A emenda exigia como contrapartida que o ente federativo deveria “complementar na aplicação da manutenção e desenvolvimento do ensino, até o exercício financeiro de 2023” o dinheiro não gasto em 2020 e 2021. O destino da verba precisaria ser em ações básicas como salário e formação de professores e de outros profissionais da educação, melhorias na infraestrutura das escolas, acesso à internet, aquisição de materiais, transporte escolar ou execuções de obras.
Porém, de acordo com o levantamento da Copeduc, 127 municípios e o Espírito Santo não cumpriram essa contrapartida até 2023. Porto Alegre, por exemplo, teria mais de R$ 300 milhões não repostos.
Procurada, a prefeitura da capital gaúcha alegou que já repôs o que devia. Segundo a Secretaria municipal de Fazenda, uma parte da complementação foi feita no pagamento de aposentadorias, o que foi aceito pelo Tribunal de Contas do Estado (TCE), mas não contabilizado pelo FNDE. Já o governo do Espírito Santo afirmou apenas que as contas de 2019 a 2022 foram aprovadas pelo TCE local.
Durante a pandemia, as escolas ficaram quase dois anos fechadas. Logo nos primeiros meses, a falta de merenda (aliada ao aumento da pobreza causada pelo desemprego e as dificuldades de trabalhadores informais) deixou muitas famílias em dificuldade para garantir todas as refeições para as crianças. A adaptação ao ensino remoto — garantindo plataformas e acesso dos estudantes a dispositivos digitais — também demorou e nunca foi completamente garantida a todos os estudantes.
O problema não reduziu após a quarentena. Sachsida lembra que o Brasil está chegando ao fim do Plano Nacional de Educação (2014-2024) com 80% das metas não atingidas, como a oferta de vagas em creches e de escolas em tempo integral (com mais de sete horas diárias de aulas).
A partir desse ano, com as entregas dos balanços financeiros, foi possível identificar quem não devolveu valores não usados em 2020 e 2021. Em Alagoas, Sachsida tem chamado os municípios para negociar uma forma de recompor esses valores nos próximos anos.
Punições e juros
Vice-presidente de Relações Político-Institucionais da Associação dos Membros dos Tribunais de Contas do Brasil (Atricon), Cezar Miola confirma que a falta de atendimento à contrapartida exigida pela emenda constitucional pode resultar em responsabilização dos gestores.
— Os recursos precisarão ser repostos, mesmo que fora do prazo, mas com correção monetária — frisou.
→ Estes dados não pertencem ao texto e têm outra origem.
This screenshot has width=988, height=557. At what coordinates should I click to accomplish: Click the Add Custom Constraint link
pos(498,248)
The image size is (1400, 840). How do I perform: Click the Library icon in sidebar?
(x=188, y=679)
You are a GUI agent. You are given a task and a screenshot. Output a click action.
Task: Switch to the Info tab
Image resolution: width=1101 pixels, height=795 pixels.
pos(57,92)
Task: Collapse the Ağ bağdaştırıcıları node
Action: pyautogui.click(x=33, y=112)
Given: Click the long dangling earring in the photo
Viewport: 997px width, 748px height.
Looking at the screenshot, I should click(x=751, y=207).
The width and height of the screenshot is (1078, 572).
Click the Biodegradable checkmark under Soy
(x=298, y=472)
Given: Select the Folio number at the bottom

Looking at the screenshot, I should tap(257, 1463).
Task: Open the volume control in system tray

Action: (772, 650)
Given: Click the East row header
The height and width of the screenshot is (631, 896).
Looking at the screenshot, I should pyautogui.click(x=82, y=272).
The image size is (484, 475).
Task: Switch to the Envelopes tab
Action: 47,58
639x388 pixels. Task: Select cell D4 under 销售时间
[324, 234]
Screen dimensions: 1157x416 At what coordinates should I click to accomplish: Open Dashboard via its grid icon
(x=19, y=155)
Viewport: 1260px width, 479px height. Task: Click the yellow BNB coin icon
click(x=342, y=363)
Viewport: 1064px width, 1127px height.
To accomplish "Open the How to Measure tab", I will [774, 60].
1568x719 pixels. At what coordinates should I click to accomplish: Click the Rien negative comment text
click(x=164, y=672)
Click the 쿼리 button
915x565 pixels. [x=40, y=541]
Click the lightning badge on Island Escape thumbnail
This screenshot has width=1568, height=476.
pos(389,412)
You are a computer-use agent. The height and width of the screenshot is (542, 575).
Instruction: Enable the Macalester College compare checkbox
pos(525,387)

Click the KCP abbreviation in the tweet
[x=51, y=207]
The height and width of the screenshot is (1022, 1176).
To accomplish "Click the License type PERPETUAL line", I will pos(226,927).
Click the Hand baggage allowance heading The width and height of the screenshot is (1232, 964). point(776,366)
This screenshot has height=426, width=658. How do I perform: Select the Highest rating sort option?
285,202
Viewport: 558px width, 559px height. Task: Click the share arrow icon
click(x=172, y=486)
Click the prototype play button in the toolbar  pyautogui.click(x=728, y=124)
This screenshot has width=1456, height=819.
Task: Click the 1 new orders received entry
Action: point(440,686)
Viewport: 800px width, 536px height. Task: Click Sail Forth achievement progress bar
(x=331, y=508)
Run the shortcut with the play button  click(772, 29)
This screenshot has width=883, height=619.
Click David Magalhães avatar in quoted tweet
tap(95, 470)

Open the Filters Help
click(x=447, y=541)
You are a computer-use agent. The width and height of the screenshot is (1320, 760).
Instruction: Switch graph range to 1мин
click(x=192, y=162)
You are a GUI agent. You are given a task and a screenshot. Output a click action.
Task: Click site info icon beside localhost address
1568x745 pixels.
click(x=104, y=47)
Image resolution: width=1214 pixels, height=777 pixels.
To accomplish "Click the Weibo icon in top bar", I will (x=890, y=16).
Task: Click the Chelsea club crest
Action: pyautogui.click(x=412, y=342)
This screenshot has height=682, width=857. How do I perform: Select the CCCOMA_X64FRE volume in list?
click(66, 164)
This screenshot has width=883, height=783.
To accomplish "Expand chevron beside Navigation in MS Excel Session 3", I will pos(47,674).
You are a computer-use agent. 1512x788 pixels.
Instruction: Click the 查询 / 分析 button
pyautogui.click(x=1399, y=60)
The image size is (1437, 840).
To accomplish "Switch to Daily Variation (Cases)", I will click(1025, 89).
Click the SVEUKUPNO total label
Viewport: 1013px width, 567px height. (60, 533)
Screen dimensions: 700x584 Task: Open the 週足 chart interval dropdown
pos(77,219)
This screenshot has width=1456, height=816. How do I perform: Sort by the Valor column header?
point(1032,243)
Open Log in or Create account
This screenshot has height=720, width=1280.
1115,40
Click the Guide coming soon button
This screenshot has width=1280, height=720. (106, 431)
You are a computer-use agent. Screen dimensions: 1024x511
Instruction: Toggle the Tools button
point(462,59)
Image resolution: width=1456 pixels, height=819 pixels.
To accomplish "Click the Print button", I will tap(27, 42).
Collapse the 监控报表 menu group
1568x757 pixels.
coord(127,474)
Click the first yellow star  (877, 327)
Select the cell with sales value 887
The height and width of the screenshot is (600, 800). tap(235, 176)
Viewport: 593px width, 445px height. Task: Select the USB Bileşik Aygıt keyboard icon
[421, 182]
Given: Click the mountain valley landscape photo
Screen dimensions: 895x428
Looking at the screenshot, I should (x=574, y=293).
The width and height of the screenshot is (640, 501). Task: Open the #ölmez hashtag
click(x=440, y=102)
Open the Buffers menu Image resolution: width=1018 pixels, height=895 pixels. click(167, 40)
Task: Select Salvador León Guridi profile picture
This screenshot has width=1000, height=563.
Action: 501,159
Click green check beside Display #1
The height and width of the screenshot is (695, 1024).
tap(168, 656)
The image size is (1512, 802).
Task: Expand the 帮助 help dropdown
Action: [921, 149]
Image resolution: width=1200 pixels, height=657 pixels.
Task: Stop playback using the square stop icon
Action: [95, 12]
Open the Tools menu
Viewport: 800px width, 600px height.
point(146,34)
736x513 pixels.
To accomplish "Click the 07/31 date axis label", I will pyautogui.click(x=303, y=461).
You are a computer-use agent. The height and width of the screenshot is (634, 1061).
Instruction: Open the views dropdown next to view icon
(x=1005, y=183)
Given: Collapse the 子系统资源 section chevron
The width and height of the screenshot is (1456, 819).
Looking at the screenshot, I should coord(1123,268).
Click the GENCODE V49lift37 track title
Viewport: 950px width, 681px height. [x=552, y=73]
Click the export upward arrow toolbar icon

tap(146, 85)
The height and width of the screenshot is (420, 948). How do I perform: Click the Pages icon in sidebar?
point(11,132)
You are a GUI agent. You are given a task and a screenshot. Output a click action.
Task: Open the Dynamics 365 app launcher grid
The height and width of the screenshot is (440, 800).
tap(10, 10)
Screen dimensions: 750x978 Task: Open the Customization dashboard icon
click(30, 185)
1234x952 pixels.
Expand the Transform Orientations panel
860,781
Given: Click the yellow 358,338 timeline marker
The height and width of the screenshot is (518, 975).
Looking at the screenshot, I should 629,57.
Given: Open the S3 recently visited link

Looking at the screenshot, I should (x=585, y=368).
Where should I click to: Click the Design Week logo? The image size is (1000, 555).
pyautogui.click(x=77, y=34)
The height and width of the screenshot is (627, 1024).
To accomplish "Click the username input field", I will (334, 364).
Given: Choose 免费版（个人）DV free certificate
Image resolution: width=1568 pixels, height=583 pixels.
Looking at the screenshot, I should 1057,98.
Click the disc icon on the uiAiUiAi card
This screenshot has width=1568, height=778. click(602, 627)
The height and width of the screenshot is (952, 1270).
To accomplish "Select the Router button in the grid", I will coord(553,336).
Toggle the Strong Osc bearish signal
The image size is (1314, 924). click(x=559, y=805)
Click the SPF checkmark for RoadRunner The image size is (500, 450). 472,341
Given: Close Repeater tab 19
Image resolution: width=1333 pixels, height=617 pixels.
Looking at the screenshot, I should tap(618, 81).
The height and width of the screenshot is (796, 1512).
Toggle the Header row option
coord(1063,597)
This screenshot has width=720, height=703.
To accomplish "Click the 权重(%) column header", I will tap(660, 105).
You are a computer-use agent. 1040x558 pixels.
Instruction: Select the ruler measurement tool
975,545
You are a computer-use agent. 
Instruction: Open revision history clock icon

Sachsida afirma que é preocupante o alto número de entes federativos que ainda não prestaram contas. Nessa lista estão os estados do Rio de Janeiro, Minas Gerais, Rio Grande do Sul, Distrito Federal, Pernambuco, Alagoas, Pará e Amapá. Entre as capitais, Cuiabá, Maceió, Teresina e Macapá.
— A falta de informação pode gerar falta de repasses de verba, como uma parte do Fundeb, a complementação Valor Aluno Ano Total, que só é paga para quem cumpre uma série de requisitos. Significa perdas milionárias às redes que não entregam o balanço — explicou o promotor.